• WHAT THE TASK REQUIRES
Where the line containing "Where should I" appears in the entries below, begin there and output every line through the last, exactly, minus the pictures.

Segment Start: DATASET CONTENT

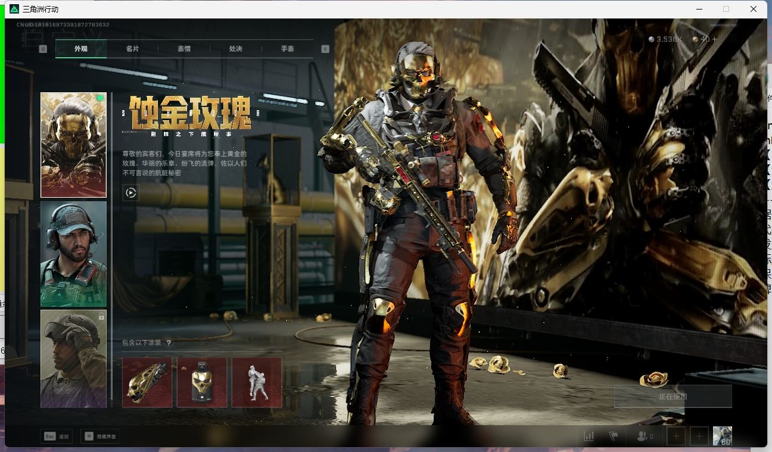Select the bearded operator with cap thumbnail

73,254
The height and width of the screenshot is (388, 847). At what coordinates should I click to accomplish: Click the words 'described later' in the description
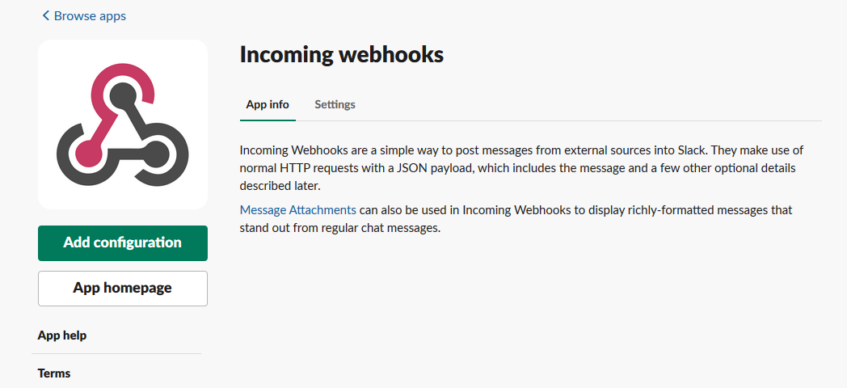(277, 186)
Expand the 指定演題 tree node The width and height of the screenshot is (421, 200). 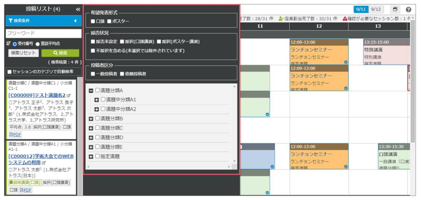pyautogui.click(x=91, y=156)
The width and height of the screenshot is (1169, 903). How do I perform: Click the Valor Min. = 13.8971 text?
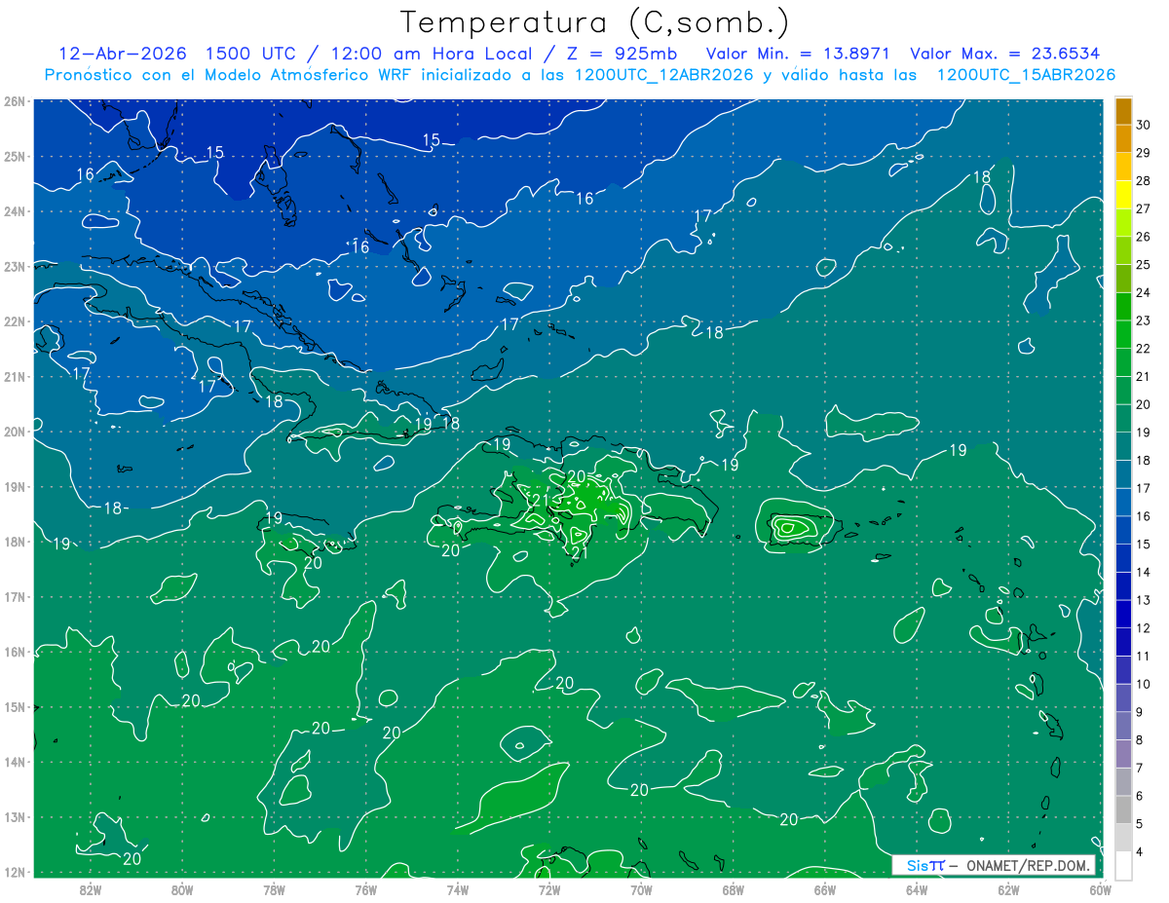[800, 53]
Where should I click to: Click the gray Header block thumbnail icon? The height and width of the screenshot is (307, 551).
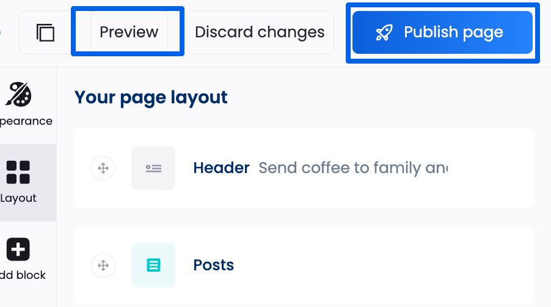[x=153, y=168]
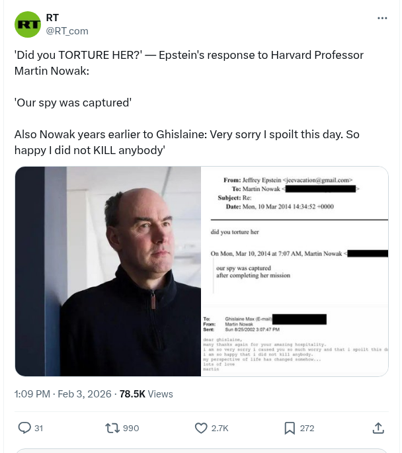Image resolution: width=402 pixels, height=453 pixels.
Task: Click the 272 bookmarks count
Action: click(x=307, y=429)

Segment End: DATASET CONTENT

• OUTPUT OF THE TASK
Where should I click to: Click the gray Header block thumbnail icon? The height and width of the screenshot is (307, 551).
[x=153, y=168]
Image resolution: width=402 pixels, height=453 pixels.
Task: Click the 272 bookmarks count
Action: click(x=307, y=429)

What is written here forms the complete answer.